🤖 AI Summary
Existing surgical action triplet recognition methods rely on frame-level classification, failing to associate actions with specific instrument instances; spatial localization typically employs class activation maps, lacking the fine-grained precision and robustness required for instrument–tissue interaction modeling. To address these limitations, we propose a novel task—**instance-level surgical action triplet segmentation**—and introduce CholecTriplet-Seg, the first large-scale, densely annotated dataset enabling spatial grounding of <instrument, action, target> triplets. We further design TargetFusionNet, the first strongly supervised instance segmentation framework for this task, integrating instrument instance queries with weak anatomical priors via a target-aware fusion mechanism.
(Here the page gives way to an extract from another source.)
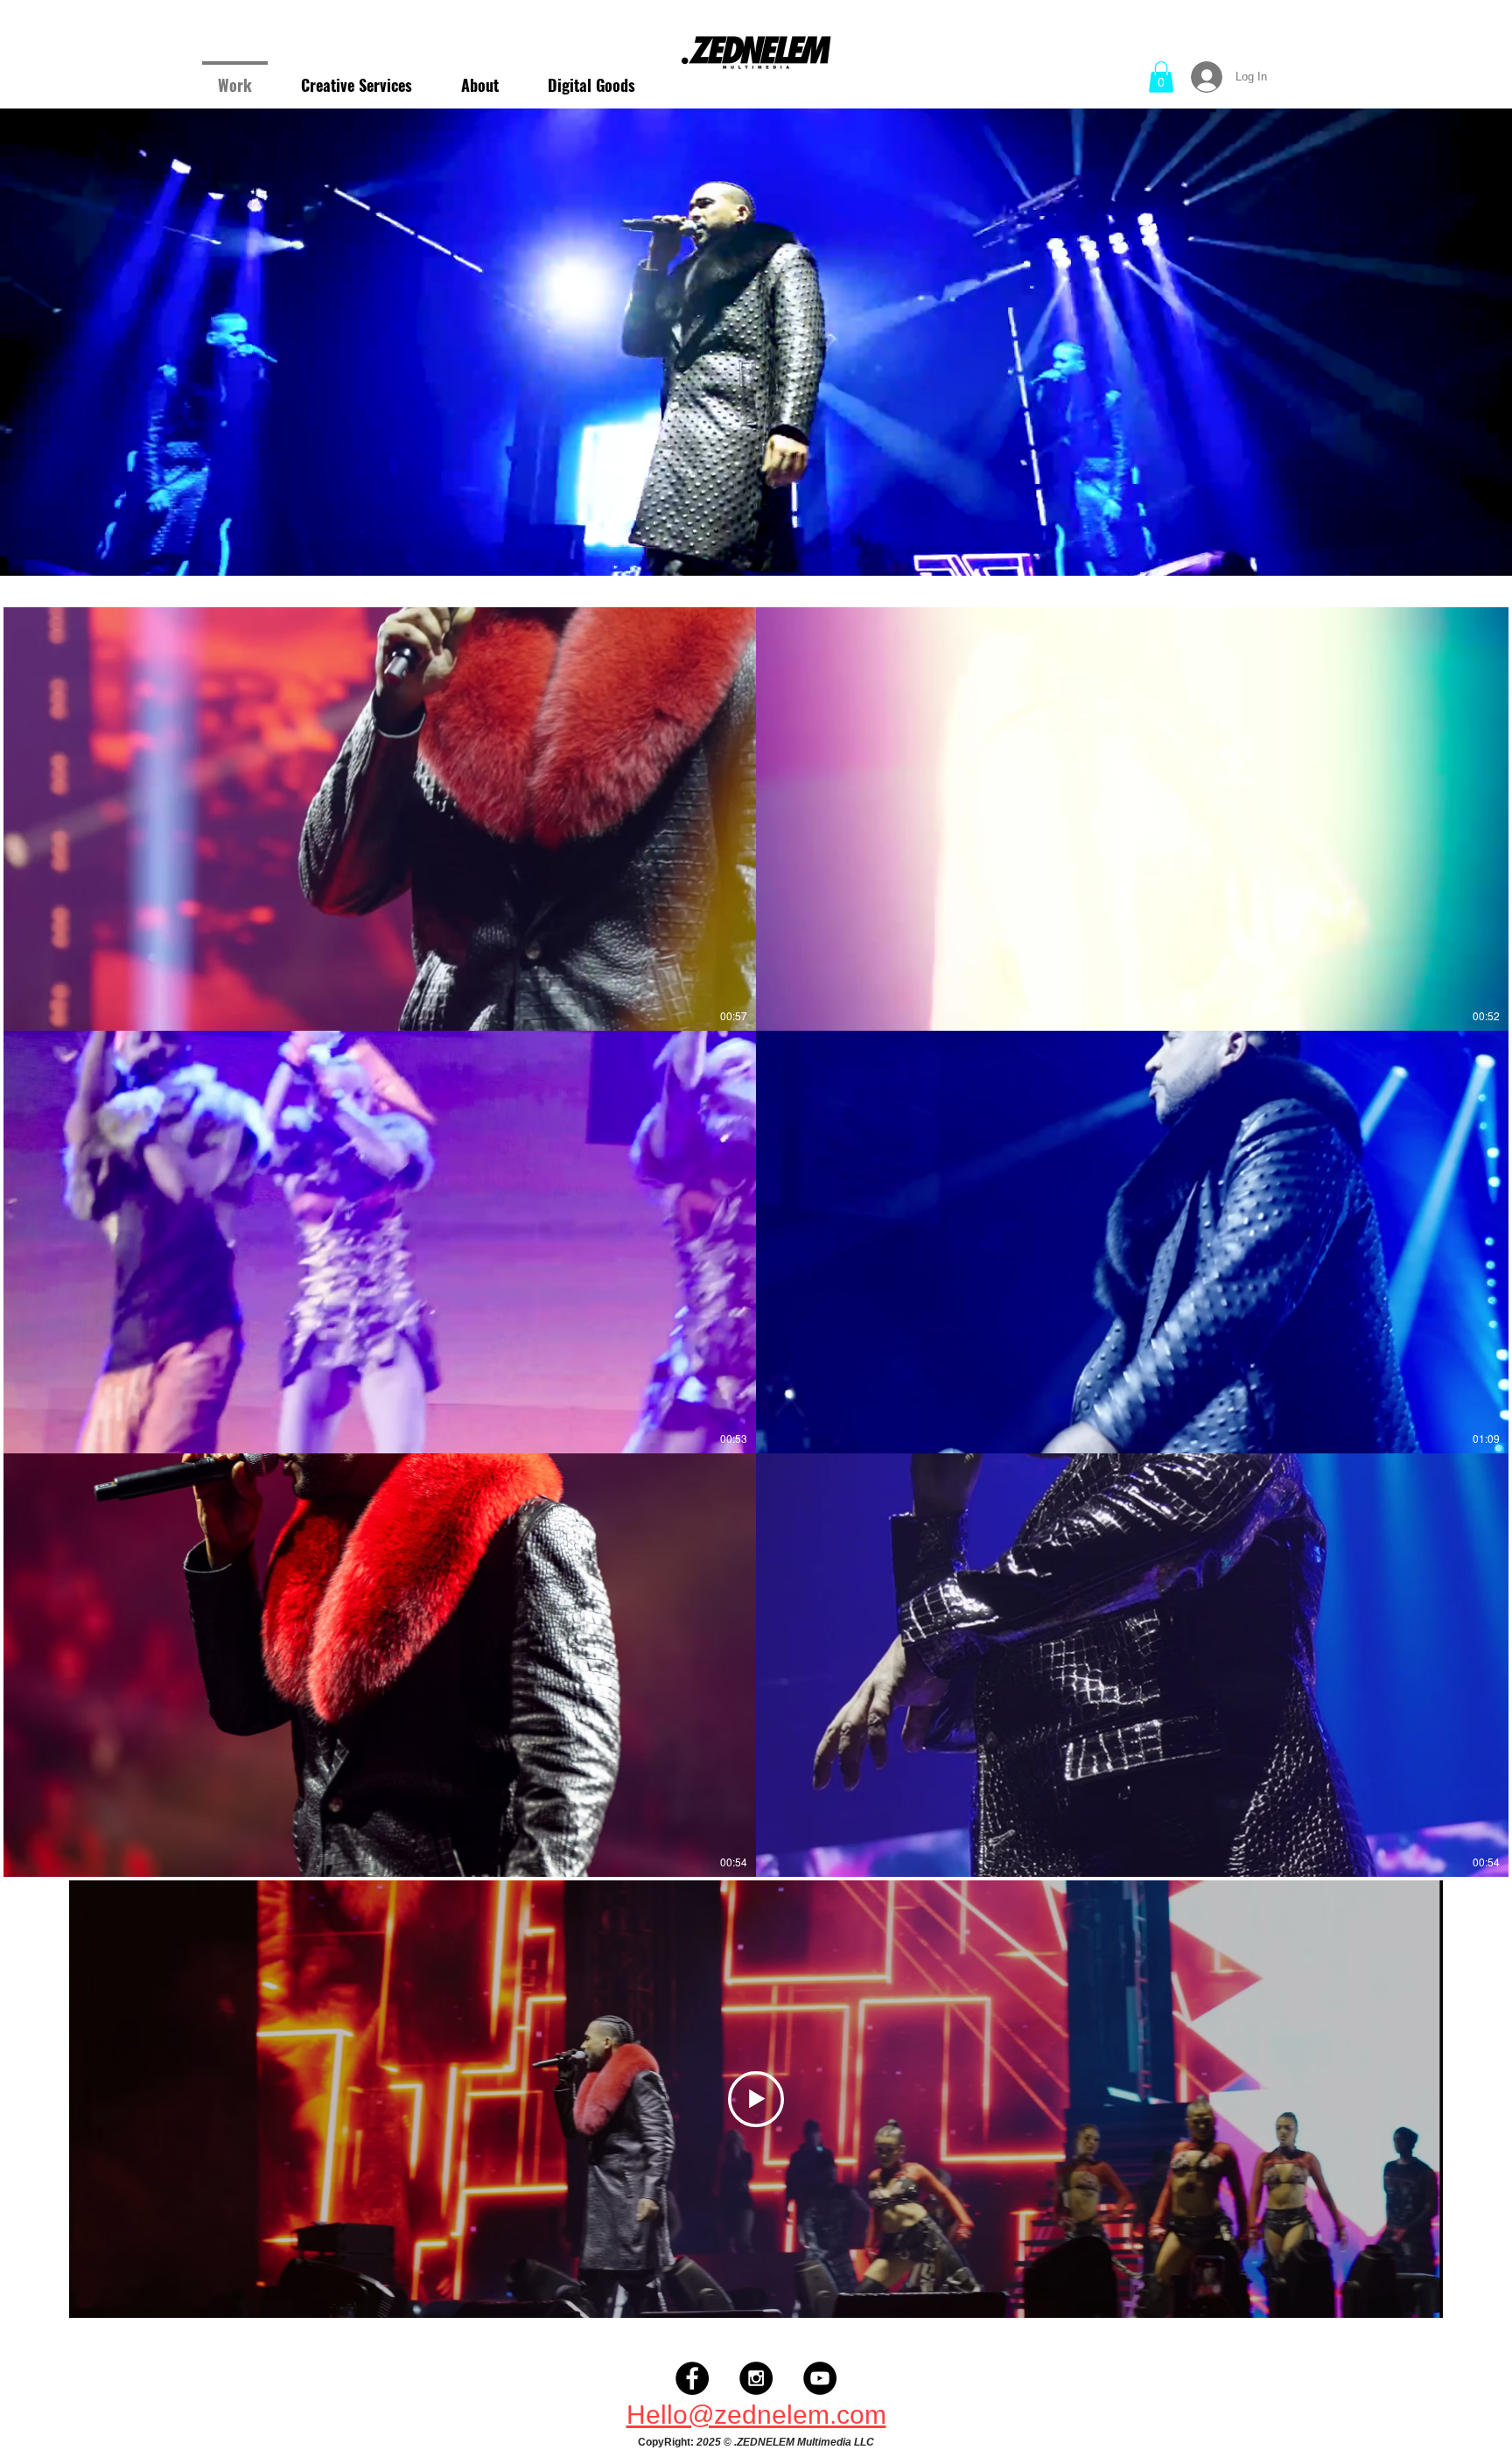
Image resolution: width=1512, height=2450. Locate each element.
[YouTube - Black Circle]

Our approach achieves state-of-the-art performance across recognition, detection, and triplet segmentation metrics, demonstrating that joint modeling of instance-level supervision and target-informed anatomical priors significantly enhances surgical scene understanding.
📝 Abstract
Understanding surgical instrument-tissue interactions requires not only identifying which instrument performs which action on which anatomical target, but also grounding these interactions spatially within the surgical scene. Existing surgical action triplet recognition methods are limited to learning from frame-level classification, failing to reliably link actions to specific instrument instances.Previous attempts at spatial grounding have primarily relied on class activation maps, which lack the precision and robustness required for detailed instrument-tissue interaction analysis.To address this gap, we propose grounding surgical action triplets with instrument instance segmentation, or triplet segmentation for short, a new unified task which produces spatially grounded <instrument, verb, target> outputs.We start by presenting CholecTriplet-Seg, a large-scale dataset containing over 30,000 annotated frames, linking instrument instance masks with action verb and anatomical target annotations, and establishing the first benchmark for strongly supervised, instance-level triplet grounding and evaluation.To learn triplet segmentation, we propose TargetFusionNet, a novel architecture that extends Mask2Former with a target-aware fusion mechanism to address the challenge of accurate anatomical target prediction by fusing weak anatomy priors with instrument instance queries.Evaluated across recognition, detection, and triplet segmentation metrics, TargetFusionNet consistently improves performance over existing baselines, demonstrating that strong instance supervision combined with weak target priors significantly enhances the accuracy and robustness of surgical action understanding.Triplet segmentation establishes a unified framework for spatially grounding surgical action triplets. The proposed benchmark and architecture pave the way for more interpretable, surgical scene understanding.